Pruitt says he will lead US EPA with civility, attention to rule of law - Newly confirmed Environmental Protection Agency Administrator Scott Pruitt reiterated Tuesday his support of the agency's mission and belief that being pro-energy and pro-environment was not an either-or proposition. Speaking to EPA employees Tuesday, Pruitt commended career staff's contributions to the agency and the country and said "this is a beginning for us to spend time and discuss certain principles by which I think this agency should conduct itself, and I look forward to leading this agency with [those] principles in mind." While rumors have circulated that executive-level action could come as early as this week to roll back President Barack Obama's climate agenda and reverse certain environmental regulations seen as burdening the power and gas sector, Pruitt's remarks were light on concrete details for his vision of the agency. He told EPA staff that an "attitude of finding answers, being problem solvers and making decisions" was necessary when dealing with the monumental issues concerning the environment and natural resources. He committed to "listen, learn and lead with" staff to address environmental issues and called for bringing civility back to what have become tense, contentious discussions. "We ought to be able to get together and wrestle through some very difficult issues and do so in a civil manner," Pruitt said. "We ought to be able to be thoughtful and exchange ideas and engage in debate to make sure that we do find answers to these problems, and do so with civility."

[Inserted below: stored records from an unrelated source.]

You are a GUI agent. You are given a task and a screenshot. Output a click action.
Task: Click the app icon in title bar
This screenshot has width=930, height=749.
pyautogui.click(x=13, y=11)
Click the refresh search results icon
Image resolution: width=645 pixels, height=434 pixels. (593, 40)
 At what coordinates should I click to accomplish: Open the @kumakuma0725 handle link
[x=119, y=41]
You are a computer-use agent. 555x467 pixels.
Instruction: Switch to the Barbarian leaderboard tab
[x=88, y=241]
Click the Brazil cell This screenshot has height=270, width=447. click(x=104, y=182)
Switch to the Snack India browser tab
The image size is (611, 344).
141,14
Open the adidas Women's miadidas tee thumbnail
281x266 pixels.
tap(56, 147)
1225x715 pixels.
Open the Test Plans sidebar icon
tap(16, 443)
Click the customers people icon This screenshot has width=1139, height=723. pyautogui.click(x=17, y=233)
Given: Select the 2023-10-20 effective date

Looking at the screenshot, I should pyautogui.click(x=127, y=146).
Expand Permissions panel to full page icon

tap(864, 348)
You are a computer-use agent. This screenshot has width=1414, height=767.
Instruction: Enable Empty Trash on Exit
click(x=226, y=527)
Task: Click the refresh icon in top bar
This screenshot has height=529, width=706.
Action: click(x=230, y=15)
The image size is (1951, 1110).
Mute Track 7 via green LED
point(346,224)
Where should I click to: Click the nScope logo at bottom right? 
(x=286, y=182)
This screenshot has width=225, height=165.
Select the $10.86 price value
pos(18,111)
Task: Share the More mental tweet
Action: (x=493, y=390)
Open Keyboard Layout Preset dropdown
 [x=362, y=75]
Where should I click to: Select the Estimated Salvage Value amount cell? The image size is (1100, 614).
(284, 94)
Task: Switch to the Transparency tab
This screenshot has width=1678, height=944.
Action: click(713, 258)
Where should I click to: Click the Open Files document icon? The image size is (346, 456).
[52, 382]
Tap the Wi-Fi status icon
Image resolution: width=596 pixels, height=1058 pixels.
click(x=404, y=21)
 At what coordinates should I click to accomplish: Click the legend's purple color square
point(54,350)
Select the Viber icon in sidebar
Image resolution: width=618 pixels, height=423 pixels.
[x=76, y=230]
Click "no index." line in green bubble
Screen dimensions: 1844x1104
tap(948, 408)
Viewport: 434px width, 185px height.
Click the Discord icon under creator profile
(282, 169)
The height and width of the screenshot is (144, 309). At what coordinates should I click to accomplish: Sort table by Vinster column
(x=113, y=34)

Greens launch ads against two GOP senators for Pruitt votes | TheHill: An environmental group is launching an advertising campaign against two Senate Republicans who voted to confirm Environmental Protection Agency (EPA) Administrator Scott Pruitt last week. The ads target Sens. Dean Heller(R-Nev.) and Jeff Flake (R-Ariz.), both of whom are up for reelection in 2018. They are part of a $580,000 campaign from the League of Conservation Voters, featuring both English and Spanish TV and radio spots. The Arizona ads highlight asthma rates in the state, saying the EPA under Pruitt “will only make things worse” through weaker air pollution rules. The Nevada television ad said a Pruitt-led EPA would hurt clean water. The League's ads are the first released by a green group since Pruitt’s confirmation as EPA administrator, but not the first related to his nomination for the position. The group is one of several organizations to have advertised against Pruitt, spending $50,000 on a digital ad campaign as part of a $3 million battle over his nomination. Nevada and Arizona were two of seven states included in a NextGen Climate television ad campaign in January designed to convince Republican senators to vote against Pruitt.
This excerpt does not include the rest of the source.